LeMond Prolog Review: All-Carbon-Fiber Electric Bicycle


The best product This is usually the cause of the immediate, visceral, emotional response. It doesn’t matter how good it is Something Works, or how much it costs – be it a dongle, a phone or a pair of headphones – if you’re not motivated enough to open the box and use it.

You can create an emotional response in a number of ways, but for an e-cyclist, Greg Lemond’s prologue hits all the right marks. This is a spectacularly beautiful (and spectacularly expensive), lightweight carbon-fiber electric bicycle. It features a hybrid, liner-over frame with straight handlebars, a 250-watt rear-hub mahale drivetrain and an 11-speed Shimano GRX gravel-specific gearing system. And Lemon himself, it also has a compelling backstory.

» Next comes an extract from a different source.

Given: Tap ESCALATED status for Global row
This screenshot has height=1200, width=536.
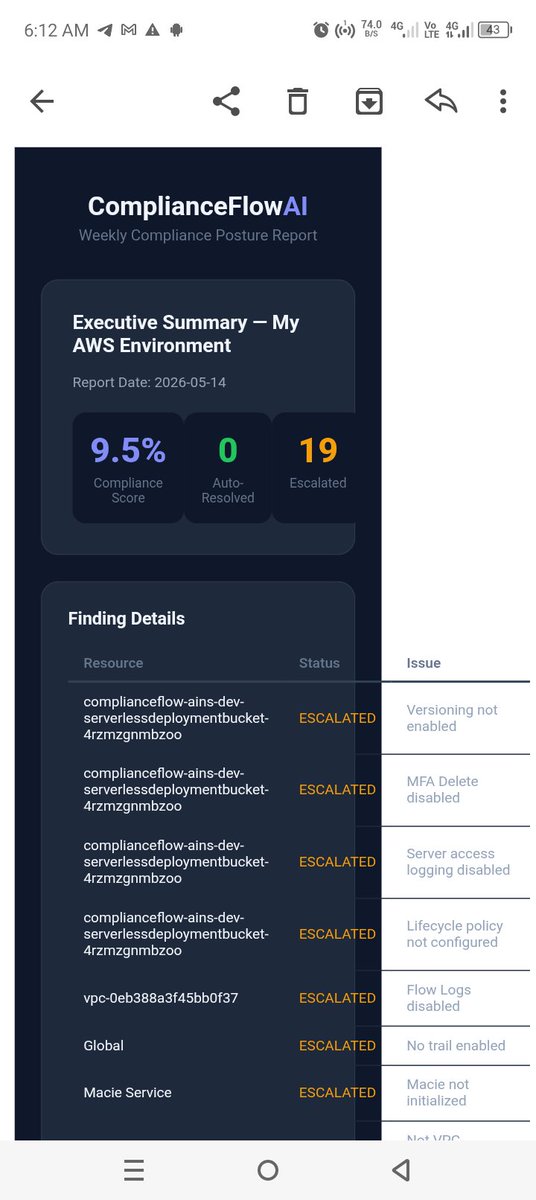Looking at the screenshot, I should pyautogui.click(x=338, y=1046).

It’s beautiful, lightweight, and surprisingly fun to ride, but it comes out of the electric bike field for a variety of reasons, so much so that it’s very hard for me to recommend the average person shopping for an ebike. But if you a Biker Who wants a bike, this is probably what you should buy.

Box cutter

Photo: Lemon

Let’s back up here and talk about packaging. Most high-end bikes do not come directly-from-the-consumer. These are expensive, powerful machines that can really hurt you badly if something goes wrong, so many manufacturers want to protect their reputation by working with reputable, authorized retailers and mechanics to stop their bikes.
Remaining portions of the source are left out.